> [課題]:
以下のエントリのうち、「Where should I click to: Click the JavaScript」を含む行で始まり「will [x=1272, y=237].」を含む行で終わる部分を、両端の行も含めて一字一句変えずに打ち直しなさい。
··· 課題データ ···
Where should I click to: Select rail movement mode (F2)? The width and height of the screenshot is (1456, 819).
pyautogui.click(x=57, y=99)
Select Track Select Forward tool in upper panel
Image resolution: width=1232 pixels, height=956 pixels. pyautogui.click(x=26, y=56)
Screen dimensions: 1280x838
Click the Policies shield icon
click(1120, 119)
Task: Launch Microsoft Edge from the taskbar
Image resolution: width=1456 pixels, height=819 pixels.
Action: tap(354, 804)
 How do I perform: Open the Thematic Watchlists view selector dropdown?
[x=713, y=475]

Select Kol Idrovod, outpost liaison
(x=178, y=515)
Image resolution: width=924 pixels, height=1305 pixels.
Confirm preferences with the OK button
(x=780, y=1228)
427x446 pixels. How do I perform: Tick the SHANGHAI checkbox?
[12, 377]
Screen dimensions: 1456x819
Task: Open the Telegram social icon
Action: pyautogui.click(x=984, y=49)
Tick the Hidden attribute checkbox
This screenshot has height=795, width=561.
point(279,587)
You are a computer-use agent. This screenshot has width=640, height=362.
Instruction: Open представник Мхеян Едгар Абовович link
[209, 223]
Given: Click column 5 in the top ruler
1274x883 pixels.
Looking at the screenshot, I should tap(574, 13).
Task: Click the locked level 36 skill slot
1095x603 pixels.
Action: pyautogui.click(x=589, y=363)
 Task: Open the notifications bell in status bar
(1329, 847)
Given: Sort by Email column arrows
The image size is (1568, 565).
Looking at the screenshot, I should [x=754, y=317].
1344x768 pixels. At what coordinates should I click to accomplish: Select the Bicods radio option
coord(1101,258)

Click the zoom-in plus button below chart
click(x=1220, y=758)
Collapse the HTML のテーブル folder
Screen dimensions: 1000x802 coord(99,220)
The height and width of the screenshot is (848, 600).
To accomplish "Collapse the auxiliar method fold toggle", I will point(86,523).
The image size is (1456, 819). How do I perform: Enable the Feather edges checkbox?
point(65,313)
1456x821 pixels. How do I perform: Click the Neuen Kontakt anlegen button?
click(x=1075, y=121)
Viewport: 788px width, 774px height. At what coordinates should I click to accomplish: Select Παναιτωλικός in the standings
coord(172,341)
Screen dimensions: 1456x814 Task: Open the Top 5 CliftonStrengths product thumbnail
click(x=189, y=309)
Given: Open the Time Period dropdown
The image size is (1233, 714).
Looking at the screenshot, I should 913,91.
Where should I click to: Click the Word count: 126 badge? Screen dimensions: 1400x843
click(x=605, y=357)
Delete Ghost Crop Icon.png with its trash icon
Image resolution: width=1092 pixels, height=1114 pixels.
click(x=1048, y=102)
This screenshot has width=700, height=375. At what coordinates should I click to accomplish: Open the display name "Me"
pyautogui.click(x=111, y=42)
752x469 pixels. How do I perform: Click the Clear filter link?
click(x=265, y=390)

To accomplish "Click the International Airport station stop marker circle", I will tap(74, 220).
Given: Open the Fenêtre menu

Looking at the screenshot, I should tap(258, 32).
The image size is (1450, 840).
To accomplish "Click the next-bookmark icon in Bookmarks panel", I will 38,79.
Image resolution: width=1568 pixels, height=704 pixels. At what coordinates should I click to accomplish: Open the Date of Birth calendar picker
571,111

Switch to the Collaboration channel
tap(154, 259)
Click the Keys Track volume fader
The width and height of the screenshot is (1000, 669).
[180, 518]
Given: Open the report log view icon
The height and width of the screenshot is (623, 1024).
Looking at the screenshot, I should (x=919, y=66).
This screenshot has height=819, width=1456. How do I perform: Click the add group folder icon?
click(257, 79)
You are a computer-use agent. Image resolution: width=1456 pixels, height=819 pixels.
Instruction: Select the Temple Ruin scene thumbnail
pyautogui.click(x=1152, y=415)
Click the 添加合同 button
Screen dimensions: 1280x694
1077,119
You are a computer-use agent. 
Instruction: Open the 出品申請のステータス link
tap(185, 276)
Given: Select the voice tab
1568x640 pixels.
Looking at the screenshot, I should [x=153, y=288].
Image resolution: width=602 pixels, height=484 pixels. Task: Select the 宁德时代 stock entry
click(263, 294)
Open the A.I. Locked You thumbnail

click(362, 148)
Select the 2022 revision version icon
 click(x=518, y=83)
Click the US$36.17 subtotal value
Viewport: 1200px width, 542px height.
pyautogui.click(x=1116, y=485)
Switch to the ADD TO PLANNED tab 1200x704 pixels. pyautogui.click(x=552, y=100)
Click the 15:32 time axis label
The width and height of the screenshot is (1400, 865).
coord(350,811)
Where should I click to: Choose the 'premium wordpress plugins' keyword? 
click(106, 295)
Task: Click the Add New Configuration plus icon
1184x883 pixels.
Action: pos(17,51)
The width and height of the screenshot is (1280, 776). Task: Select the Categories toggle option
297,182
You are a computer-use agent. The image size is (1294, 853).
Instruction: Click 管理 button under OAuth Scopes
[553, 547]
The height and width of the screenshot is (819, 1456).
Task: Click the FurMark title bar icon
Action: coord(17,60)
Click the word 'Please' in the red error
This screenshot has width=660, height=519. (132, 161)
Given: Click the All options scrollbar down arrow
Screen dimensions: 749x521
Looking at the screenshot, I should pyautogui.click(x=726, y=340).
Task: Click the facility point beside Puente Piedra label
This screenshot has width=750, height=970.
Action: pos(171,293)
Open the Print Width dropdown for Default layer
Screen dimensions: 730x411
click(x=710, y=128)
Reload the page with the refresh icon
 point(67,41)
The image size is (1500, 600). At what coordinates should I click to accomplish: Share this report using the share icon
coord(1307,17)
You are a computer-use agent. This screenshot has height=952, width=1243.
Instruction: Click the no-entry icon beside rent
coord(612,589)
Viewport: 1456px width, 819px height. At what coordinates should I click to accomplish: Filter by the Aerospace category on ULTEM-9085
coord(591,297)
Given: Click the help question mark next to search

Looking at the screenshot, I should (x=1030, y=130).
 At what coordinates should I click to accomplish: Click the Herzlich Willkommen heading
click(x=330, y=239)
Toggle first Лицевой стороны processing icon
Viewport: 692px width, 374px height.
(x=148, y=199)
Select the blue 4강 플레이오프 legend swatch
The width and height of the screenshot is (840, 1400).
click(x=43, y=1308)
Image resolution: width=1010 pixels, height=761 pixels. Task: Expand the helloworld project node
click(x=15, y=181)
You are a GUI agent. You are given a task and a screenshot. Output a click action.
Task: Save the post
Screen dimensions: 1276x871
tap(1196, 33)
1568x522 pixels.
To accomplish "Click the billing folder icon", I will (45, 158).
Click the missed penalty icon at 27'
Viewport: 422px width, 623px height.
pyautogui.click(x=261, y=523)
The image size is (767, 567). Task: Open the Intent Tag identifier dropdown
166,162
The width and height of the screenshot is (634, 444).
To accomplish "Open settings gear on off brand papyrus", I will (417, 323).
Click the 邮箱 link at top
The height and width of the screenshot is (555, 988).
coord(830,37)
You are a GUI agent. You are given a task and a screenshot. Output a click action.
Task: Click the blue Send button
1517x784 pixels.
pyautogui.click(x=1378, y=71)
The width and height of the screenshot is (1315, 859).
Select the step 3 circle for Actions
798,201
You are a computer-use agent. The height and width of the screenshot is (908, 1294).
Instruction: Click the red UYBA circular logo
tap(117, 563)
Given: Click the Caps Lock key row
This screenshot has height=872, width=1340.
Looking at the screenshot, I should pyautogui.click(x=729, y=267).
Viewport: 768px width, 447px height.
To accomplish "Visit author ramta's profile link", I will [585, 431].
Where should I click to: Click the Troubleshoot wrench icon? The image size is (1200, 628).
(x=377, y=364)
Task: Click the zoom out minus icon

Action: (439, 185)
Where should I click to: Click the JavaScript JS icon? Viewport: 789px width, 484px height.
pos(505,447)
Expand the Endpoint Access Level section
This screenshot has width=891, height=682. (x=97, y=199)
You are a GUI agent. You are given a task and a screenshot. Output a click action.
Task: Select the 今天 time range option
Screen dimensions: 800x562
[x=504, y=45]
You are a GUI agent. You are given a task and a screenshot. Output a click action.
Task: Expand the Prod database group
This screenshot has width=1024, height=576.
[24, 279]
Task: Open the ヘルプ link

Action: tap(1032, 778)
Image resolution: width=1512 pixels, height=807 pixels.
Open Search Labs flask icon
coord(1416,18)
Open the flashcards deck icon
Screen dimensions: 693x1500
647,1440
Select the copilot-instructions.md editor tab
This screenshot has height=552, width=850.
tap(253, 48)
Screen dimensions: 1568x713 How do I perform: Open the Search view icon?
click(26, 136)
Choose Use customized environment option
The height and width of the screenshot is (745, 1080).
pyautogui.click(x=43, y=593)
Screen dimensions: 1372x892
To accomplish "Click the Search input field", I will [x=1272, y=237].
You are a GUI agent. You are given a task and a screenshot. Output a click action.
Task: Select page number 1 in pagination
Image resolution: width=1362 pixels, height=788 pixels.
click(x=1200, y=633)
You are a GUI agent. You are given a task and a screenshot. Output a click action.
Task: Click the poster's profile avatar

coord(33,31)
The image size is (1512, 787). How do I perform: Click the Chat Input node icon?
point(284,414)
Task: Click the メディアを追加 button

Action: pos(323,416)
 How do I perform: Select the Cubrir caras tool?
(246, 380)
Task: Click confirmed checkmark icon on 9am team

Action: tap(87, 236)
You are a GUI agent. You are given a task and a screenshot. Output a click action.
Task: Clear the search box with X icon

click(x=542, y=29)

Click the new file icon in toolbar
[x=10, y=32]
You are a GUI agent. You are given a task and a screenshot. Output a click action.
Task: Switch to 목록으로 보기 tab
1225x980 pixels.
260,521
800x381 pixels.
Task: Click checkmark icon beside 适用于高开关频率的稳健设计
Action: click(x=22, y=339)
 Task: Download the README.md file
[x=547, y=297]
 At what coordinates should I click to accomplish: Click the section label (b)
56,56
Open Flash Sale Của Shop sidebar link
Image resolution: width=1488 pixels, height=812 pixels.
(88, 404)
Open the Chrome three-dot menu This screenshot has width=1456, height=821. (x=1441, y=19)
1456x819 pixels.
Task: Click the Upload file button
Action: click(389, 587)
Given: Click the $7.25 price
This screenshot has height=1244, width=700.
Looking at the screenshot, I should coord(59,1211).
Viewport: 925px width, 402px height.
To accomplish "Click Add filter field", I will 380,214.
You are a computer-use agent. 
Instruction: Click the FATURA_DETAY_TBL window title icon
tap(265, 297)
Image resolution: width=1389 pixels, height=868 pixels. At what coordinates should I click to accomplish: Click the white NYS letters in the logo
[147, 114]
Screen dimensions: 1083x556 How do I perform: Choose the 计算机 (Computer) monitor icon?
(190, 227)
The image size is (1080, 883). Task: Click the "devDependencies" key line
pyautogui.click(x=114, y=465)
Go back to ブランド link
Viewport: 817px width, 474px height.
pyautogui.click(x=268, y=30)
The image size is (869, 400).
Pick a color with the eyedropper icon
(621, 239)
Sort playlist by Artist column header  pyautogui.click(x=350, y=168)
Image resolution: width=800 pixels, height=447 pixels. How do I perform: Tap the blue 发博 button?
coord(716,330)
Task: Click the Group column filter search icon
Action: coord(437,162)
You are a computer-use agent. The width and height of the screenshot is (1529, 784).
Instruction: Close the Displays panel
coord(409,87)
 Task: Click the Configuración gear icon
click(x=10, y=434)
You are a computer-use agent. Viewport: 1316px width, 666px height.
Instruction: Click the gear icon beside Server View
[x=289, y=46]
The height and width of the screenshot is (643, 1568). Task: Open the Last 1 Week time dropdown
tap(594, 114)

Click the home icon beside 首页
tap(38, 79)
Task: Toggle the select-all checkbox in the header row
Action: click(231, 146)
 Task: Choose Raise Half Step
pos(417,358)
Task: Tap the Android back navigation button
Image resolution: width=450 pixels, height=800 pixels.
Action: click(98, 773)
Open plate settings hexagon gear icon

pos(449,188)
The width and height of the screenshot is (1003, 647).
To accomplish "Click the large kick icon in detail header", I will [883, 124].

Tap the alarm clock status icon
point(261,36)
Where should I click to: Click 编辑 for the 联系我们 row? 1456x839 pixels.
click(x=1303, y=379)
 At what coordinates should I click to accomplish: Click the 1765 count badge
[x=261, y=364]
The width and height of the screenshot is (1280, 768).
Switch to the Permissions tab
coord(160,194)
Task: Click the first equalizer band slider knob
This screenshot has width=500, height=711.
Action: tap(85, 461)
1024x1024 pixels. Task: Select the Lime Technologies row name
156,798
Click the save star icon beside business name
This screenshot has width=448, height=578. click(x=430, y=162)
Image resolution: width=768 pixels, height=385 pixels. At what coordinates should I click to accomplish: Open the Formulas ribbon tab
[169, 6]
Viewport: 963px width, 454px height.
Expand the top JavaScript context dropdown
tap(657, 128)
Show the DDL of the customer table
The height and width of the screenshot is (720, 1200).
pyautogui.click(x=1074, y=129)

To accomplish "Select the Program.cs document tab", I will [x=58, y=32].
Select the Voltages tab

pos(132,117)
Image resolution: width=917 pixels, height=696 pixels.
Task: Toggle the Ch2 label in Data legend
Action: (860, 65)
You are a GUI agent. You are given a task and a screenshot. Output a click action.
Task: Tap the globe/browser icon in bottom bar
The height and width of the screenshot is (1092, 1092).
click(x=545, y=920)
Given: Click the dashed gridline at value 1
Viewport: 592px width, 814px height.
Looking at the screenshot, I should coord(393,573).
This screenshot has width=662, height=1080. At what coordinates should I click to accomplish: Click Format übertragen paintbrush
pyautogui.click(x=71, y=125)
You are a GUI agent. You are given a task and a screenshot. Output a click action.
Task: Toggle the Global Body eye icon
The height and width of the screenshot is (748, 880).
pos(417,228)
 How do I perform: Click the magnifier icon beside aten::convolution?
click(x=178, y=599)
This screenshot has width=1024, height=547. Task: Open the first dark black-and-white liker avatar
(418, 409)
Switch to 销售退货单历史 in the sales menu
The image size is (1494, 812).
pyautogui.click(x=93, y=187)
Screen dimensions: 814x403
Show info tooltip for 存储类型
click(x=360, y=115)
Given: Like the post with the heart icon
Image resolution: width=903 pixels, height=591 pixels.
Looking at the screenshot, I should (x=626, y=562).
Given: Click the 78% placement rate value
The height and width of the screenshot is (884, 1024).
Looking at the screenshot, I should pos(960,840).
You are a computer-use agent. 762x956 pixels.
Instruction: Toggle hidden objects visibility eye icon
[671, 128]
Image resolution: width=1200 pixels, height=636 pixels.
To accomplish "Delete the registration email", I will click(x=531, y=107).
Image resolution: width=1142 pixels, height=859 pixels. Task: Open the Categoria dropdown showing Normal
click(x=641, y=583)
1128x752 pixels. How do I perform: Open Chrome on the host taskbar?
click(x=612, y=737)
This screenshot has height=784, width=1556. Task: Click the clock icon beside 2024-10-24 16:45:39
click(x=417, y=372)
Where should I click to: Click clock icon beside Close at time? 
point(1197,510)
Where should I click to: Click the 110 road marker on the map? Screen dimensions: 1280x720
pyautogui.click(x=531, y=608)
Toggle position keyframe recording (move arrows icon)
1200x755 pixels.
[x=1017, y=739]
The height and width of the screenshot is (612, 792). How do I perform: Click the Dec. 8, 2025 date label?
···
> [解答]:
Where should I click to: Click the JavaScript JS icon? Viewport: 789px width, 484px height.
pos(505,447)
Expand the Endpoint Access Level section
This screenshot has width=891, height=682. (x=97, y=199)
You are a GUI agent. You are given a task and a screenshot. Output a click action.
Task: Select the 今天 time range option
Screen dimensions: 800x562
[x=504, y=45]
You are a GUI agent. You are given a task and a screenshot. Output a click action.
Task: Expand the Prod database group
This screenshot has width=1024, height=576.
[24, 279]
Task: Open the ヘルプ link

Action: tap(1032, 778)
Image resolution: width=1512 pixels, height=807 pixels.
Open Search Labs flask icon
coord(1416,18)
Open the flashcards deck icon
Screen dimensions: 693x1500
647,1440
Select the copilot-instructions.md editor tab
This screenshot has height=552, width=850.
tap(253, 48)
Screen dimensions: 1568x713 How do I perform: Open the Search view icon?
click(26, 136)
Choose Use customized environment option
The height and width of the screenshot is (745, 1080).
pyautogui.click(x=43, y=593)
Screen dimensions: 1372x892
To accomplish "Click the Search input field", I will [x=1272, y=237].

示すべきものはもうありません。